Distributed Tiered Storage for Cluster Computing
Improvements in memory, storage devices, and network technologies are constantly exploited by distributed systems in order to meet the increasing data storage and I/O demands of modern large-scale data analytics. We present OctopusFS, a novel distributed file system that is aware of storage media (e.g., memory, SSDs, HDDs, NAS) with different capacities and performance characteristics. The system offers a variety of pluggable policies for automating data management across both the storage tiers and cluster nodes. A new data placement policy employs multi-objective optimization techniques for making intelligent data management decisions based on the requirements of fault tolerance, data and load balancing, and throughput maximization. Moreover, machine learning is employed for tracking and predicting file access patterns, which are then used by data movement policies to decide when and which data to move up or down the storage tiers for increasing system performance. This approach uses incremental learning along with XGBoost to dynamically refine the models with new file accesses and improve the prediction performance of the models. At the same time, the storage media are explicitly exposed to users and applications, allowing them to choose the distribution, placement, and movement of replicas in the cluster based on their own performance and fault tolerance requirements.

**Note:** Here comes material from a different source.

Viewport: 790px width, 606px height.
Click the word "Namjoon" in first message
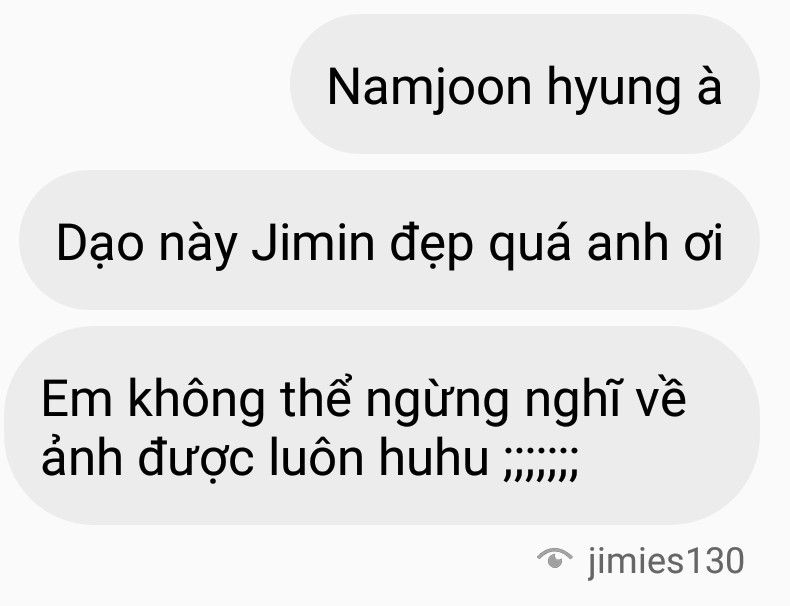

While the use of storage tiering is becoming popular in data-intensive compute clusters, current big data platforms (such as Hadoop and Spark) are not exploiting the presence of storage tiers and the opportunities they present for performance optimizations. Specifically, schedulers and prefetchers will make decisions only based on data locality information and completely ignore the fact that local data are now stored on a variety of storage media with different performance characteristics. We propose Trident, a scheduling and prefetching framework that is designed to make task assignment, resource scheduling, and prefetching decisions based on both locality and storage tier information. Trident formulates task scheduling as a minimum cost maximum matching problem in a bipartite graph and utilizes two novel pruning algorithms for bounding the size of the graph, while still guaranteeing optimality. In addition, Trident extends YARN’s resource request model and proposes a new storage-tier-aware resource scheduling algorithm. Finally, Trident includes a cost-based data prefetching approach that coordinates with the schedulers for optimizing prefetching operations.